JAKARTA - Kapolri Jenderal Idham Azis resmi melantik Irjen Listyo Sigit Prabowo sebagai Kepala Badan Reserse Kriminal (Bareskrim) Polri.
Listyo disebut memiliki pekerjaan rumah (PR) untuk menuntaskan kasus yang menyita perhatian publik, satu di antaranya adalah teror penyiraman air keras terhadap penyidik senior KPK Novel Baswedan.
Selain kasus Novel, Listyo juga akan menghadapi momentum Pilkada 2020, yang diperkirakan muncul kasus tertentu yang dibawa ke ranah pidana dan perlu ditangani Bareskrim.

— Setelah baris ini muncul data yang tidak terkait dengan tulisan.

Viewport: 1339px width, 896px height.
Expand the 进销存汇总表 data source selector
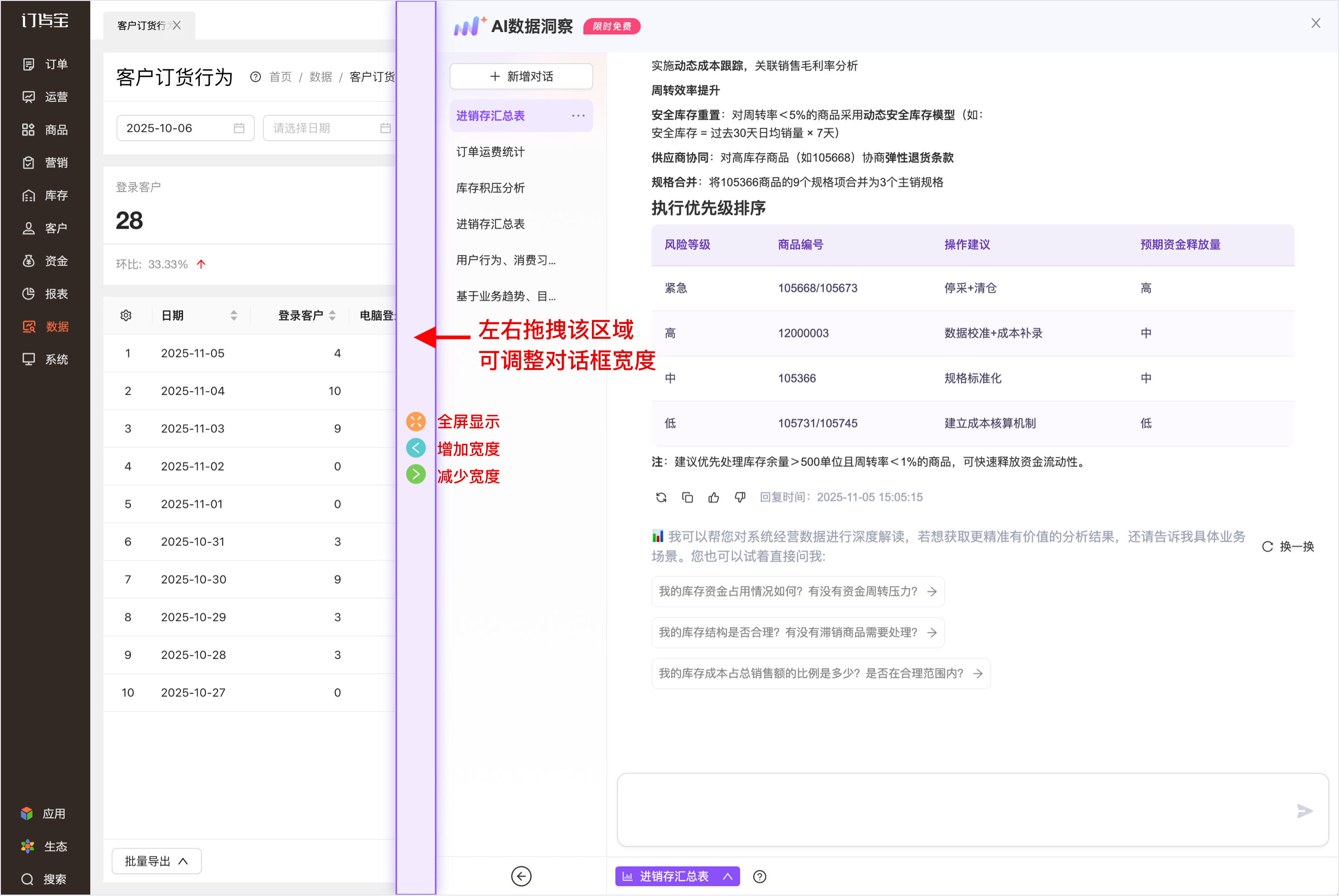point(677,876)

"Paling menyita perhatian publik adalah kasus Novel, selain itu Pilkada Serentak 2020 juga menanti karena seiring kesadaran hukum yang baik, diperkirakan banyak kasus pilkada yang akan dibawa ke ranah hukum, dan tentu saja Bareskrim akan terlibat," kata Pengamat Keamanan dan Intelijen, Stanislaus Riyanta kepada Okezone, Senin (16/12/2019).
Stanislaus menuturkan, Listyo harus mampu mengungkap kasus Novel sebagai tuntutan Kabareskrim yang baru. Kasus ini menjadi berlarut-larut karena tingkat kesulitannya tinggi dan ditengarai kuat unsur politiknya.
"Perlu kecermatan dan tentu saja keberanian untuk mengungkap kasus ini," tukas dia.